• [EXCERPT]:
This is my second month working on Debian LTS, started by Raphael Hertzog at Freexian. I think this month has been a little better for me, as I was able to push two "DLA" (Debian LTS Advisories, similar to regular DSAs (Debian Security Advisories) but only applying to LTS releases).

phpMyAdmin and Prosody

I pushed DLAs for phpmyadmin (DLA-406-1) and [prosody (CVE-2016-0756)][]. Both were pretty trivial, but I still had to boot a squeeze VM to test the resulting packages, something that was harder than expected. Still the packages were accepted in squeeze-lts and should work fine.

icu and JDK vulnerabilities

I also spent a good amount of time trying to untangle the mess that java software has become, and in particular the icu vulnerabilities, CVE-2015-4844 and CVE-2016-0494. I ended up being able to backport patches and build packages, not without a significant amount of pain because of how upstream failed to clearly identify which patches did what.

The fact that they (Oracle) did not notify their own upstream (icu) is also a really questionable practice in the free software world, which doesn't come as a surprise coming from Oracle anymore, unfortunately. Even worse, CVE-2016-0494 was actually introduced as part of the fix for CVE-2015-4844. I am not even sure the patches provided actually fix the problem because of course Oracle didn't clearly state what the problem was or how to exploit it.

Still: I did the best I could under the circumstances and built packages which I shared with the debian-lts list in the hope others could test it. I am not much familiar with the icu package or even Java anymore, so I do not feel comfortable uploading those fixes directly right now, especially since I just trust whatever was said on the Redhat and icu bugtrackers. Hopefully someone else can pick this up and confirm I had the right approach.

OpenSSH vulnerabilities

I also worked on CVE-2016-1908 a fairly awkward vulnerability in OpenSSH involving bypassing a security check in the X server that forbids certain clients from looking at keystrokes, selections and more stuff from other clients. The problem is pretty well described in this article. It is, basically, that there are two ways for applications to talk to the X server: "trusted" and "untrusted". If an application is "trusted", they can do all sorts of stuff like manipulate the clipboard, send keystrokes to other applications, sniff keystrokes and so on. This seems fine if you are running local apps (a good example is xdotool to test this) but can be pretty bad once X forwarding comes in play in SSH because then the remote server can use your X credentials to run arbitrary X code in your local X server. In other words, once you forward X, you trust the remote server as being local, more or less.

This is why OpenSSH 3.8 introduced the distinction between -X (untrusted) and -Y (trusted). Unfortunately, after quite a bit of research and work to reproduce the issue (i could not not reproduce the issue!), I realized that Debian has, even since 3.8 has been released (around the "sarge" days!) forcibly defaulted ForwardX11Trusted to yes which makes -X and -Y behave the same way. I described all of this in a post to the LTS list and OpenSSH maintainers and it seems there were good reasons for this back then (-X actually breaks a lot of X clients, for example selecting text will crash xterm), but I still don't quite see why we shouldn't tell people to use -Y consciously if they need to, instead of defaulting to the nasty insecure behavior.

• [COLLECTED MATERIAL]:
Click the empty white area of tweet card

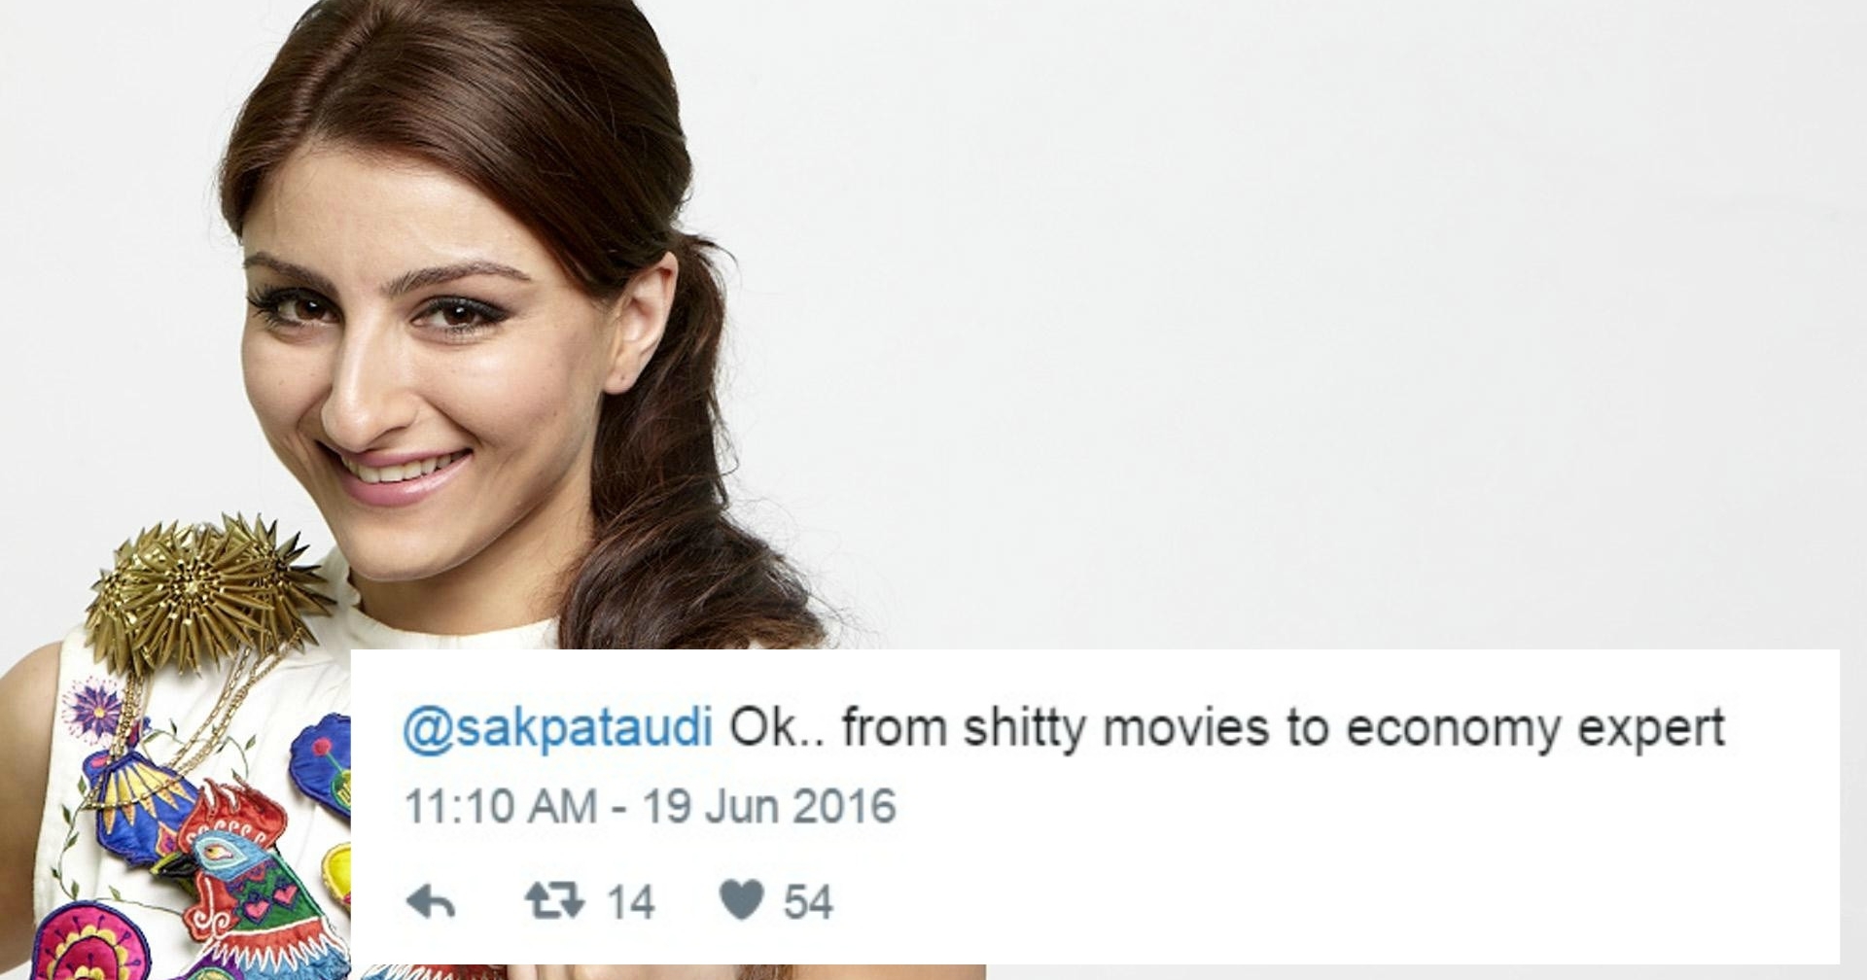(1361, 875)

• [THE TASKS]:
• A. Which OpenSSH version, according to the Debian LTS report, introduced the distinction between -X and -Y?
• B. Render this sentence from the Debian LTS report in French: "Even worse, CVE-2016-0494 was actually introduced as part of the fix for CVE-2015-4844."
• C. Transcribe the passage of the Debian LTS report starting at "I pushed DLAs" and ending at "should work fine.".
The material above comes from a source separate from the Debian LTS report.

• [RESPONSES TO THE EXERCISE]:
• A. OpenSSH 3.8

• B. Pire encore, la CVE-2016-0494 a en fait été introduite dans le cadre du correctif de la CVE-2015-4844.

• C.
I pushed DLAs for phpmyadmin (DLA-406-1) and [prosody (CVE-2016-0756)][]. Both were pretty trivial, but I still had to boot a squeeze VM to test the resulting packages, something that was harder than expected. Still the packages were accepted in squeeze-lts and should work fine.